***** ТЕКСТ
Ссылки для упрощенного доступа

Современное состояние науки о гравитации


Ирина Лагунина: На протяжении последних тридцати лет ученые пытаются измерить гравитационные волны. О современном состоянии науки о гравитации и о гравитационных волнах, которые были предсказаны Общей теорией относительности, рассказывает доктор физико-математических наук, профессор Мюнхенского университета Людвига-Максимилиана Вячеслав Муханов. С ним беседует Александр Костинский.



Александр Костинский: На протяжении многих лет, по-моему, Эйнштейн был первым, физики говорят о том, что так же как существуют электромагнитные волны, в частности, свет, радио, тепловое излучение – это все электромагнитные волны, должны существовать и гравитационные волны. То есть если очень быстро движутся большие массы, то должны возникать волны, которые отрываются и движутся по Вселенной. Как движется волна, допустим, по воде. На протяжении многих лет это явление пытались измерить. И не так давно появились данные, что скорее всего это уже удалось. Давайте расскажем немножко про гравитационные волны.



Вячеслав Муханов: История с гравитационными волнами достаточно сложная. Как известно, это одно из важнейших предсказаний эйнштейновской теории относительности.



Александр Костинский: Это он сам предсказал?



Вячеслав Муханов: Это он сам предсказал и это в принципе, как вы сказали, гравитационные волны подобны электромагнитным волнам. Только когда проходит электромагнитная волна, она обычно начинать двигать или действовать силой на электрон. Потому что у электрона есть электрический заряд. Гравитационная волна точно такая же волна, как электромагнитная, но она действует на все, что имеет гравитационный заряд, а все имеет гравитационный заряд, поэтому она начинает двигать любую массу. Но в принципе амплитуда этих волн ничтожно маленькая и измерить это трудно. Поэтому, несмотря на то, что эйнштейновская теория предсказала существование гравитационных волн, с самого начала после ее создания надежды измерить эти гравитационные волны были очень небольшие. И в принципе экспериментаторы этому не посвящали слишком много времени, никакого не посвящали. Началом гравитационной астрономии стало то, что Вебер в 70 годах сказал, что он увидел эти гравитационные волны. Потом выяснилось, что измерения, которые он сделал, были неправильны в принципе. Но главная вещь то, что это стимулировало по всему миру попытки найти и обнаружить эти гравитационные волны. В частности, в Советском Союзе этим занимался Брагинский в университете. Потом этим начали заниматься американцы. Было несколько проектов, как это лучше сделать - с помощью кристалла или с помощью лазерного интерферометра. И насколько я помню, на протяжении последних 25 лет или даже больше, 30 лет шли все время непрерывные попытки построить приборы, с помощью которых можно увидеть эти волны.
**********
***** ИСХОДНЫЕ ДАННЫЕ
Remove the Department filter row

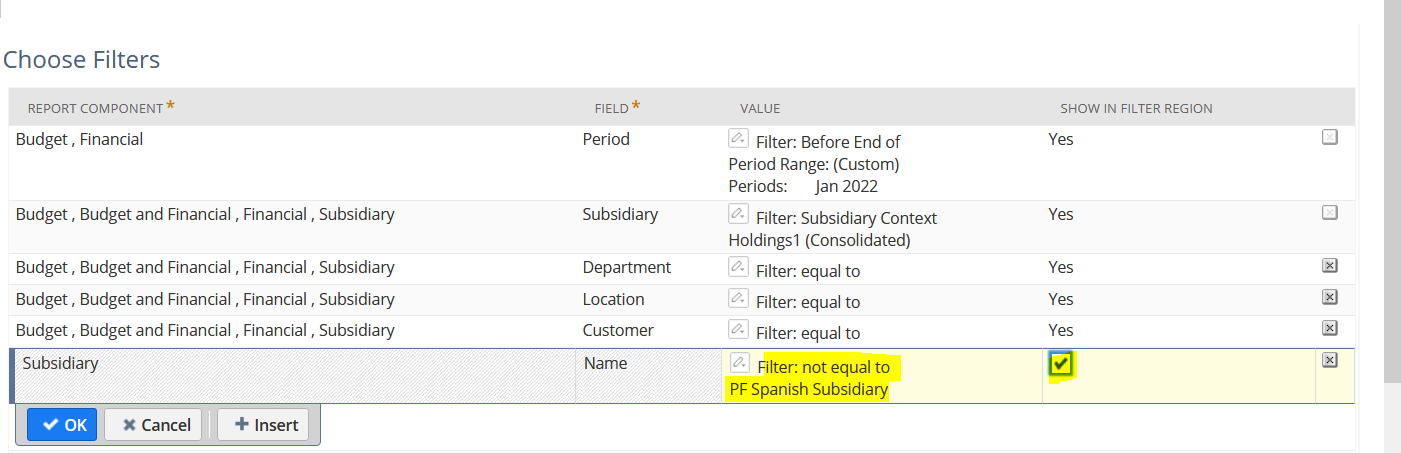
**********
| ЧТО НУЖНО СДЕЛАТЬ |
1) Кто, согласно беседе о гравитационных волнах, занимался их поиском в Советском Союзе?
2) Допишите продолжение беседы о гравитационных волнах, начиная после последней приведённой реплики.
Данные представляют собой отдельный материал и к тексту не относятся.

| ОТВЕТЫ ПО ПОРЯДКУ |
1) Брагинский в университете.

2)
Александр Костинский: То есть идея была, что если на этой волне нечто качнется, то расстояние между объектами изменится.



Вячеслав Муханов: Берется обычно два зеркала на очень большом расстоянии. Если проходит гравитационная волна, она начинает двигать эти зеркала, расстояние между ними изменяется. Ничтожно мало, но ничтожно малое измерение расстояний мы можем измерить с помощью лазеров, порядка размера атомов расстояние измеряется. И вот это называется лазерным интерферометром, и эти лазерные интерферометры в принципе победили в смысле технологии. Это стало основным прибором для измерения гравитационных волн, которые еще не найдены с помощью лазерных интерферометров. Но все эти лазерные интерферометры теперь находятся в процессе завершения их строительства.



Александр Костинский: Я просто немножко скажу идею интерферометра. Испущенные из одного места две электромагнитных волны, которые тоже колебания, они встречаются и получается какая-то устойчивая картинка. Если что-то поменяется, картинка поменяется. То есть кажется, что такие вещи измерить нельзя, но это еще с того интерферометра Майкельсона-Морли, которые пытались увидеть движение Земли относительно эфира.



Вячеслав Муханов: И чем больше размер или расстояние между зеркалами, тем легче измерить это изменение расстояний. Но свет в принципе между двумя зеркалами должен распространяться в вакууме. Поэтому чем больше интерферометр, тем больше он стоит. В настоящий момент одни из самых больших интерферометров, которые были построены и которые сейчас начинают работать, это «Лиго», интерферометр в Соединенных Штатах Америки, он пять километров. Пять километров вакуумной трубы, два зеркала. Еще три километра «Вирго» в Италии. Шестьсот метров, но очень чувствительный интерферометр, который в принципе достигнет практически той же чувствительности, что и «Лиго», в Германии рядом с Ганновером, который называется «Гео-600». В Японии интерферометр.



Александр Костинский: Скажите, зачем столько интерферометров, тем более все они приблизительно одинаковой точности?



Вячеслав Муханов: Вы понимаете, что если есть два зеркала, то расстояние между ними изменяется в результате всего, чего угодно. Я стукнул кулаком по столу и такое маленькое колебание, как один атом водорода, скажем, размер атома нетрудно достигнуть. Грузовик проехал, поезд прошел. Если бы был только один интерферометр, вы бы никогда не смогли быть уверены, грузовик у вас изменил расстояние между зеркалами или гравитационная волна. А если есть два интерферометра, один в Америке, другой в Японии, то ясно, что грузовик в Америке не может повлиять на интерферометр в Японии.



Александр Костинский: Во всяком случае меньше повлияет.



Вячеслав Муханов: И если есть корреляция или та часть, которая кореллирует между изменениями расстояния, если изменение расстояния, которое измеряется в Америке, каким-то образом связано с измерениями расстояния в Японии, то ясно из этого, что грузовик не может быть ответственен за это. Поэтому когда все грузовики отсортировываются, то то, что остается – это гравитационная волна. И кучу, много детекторов нужно для того, чтобы быть уверенным, что мы действительно увидели гравитационную волну. То, что мы гравитационную волну увидим, в этом, я думаю, ни у кого никаких сомнений нет.



Александр Костинский: Почему нет ни у кого?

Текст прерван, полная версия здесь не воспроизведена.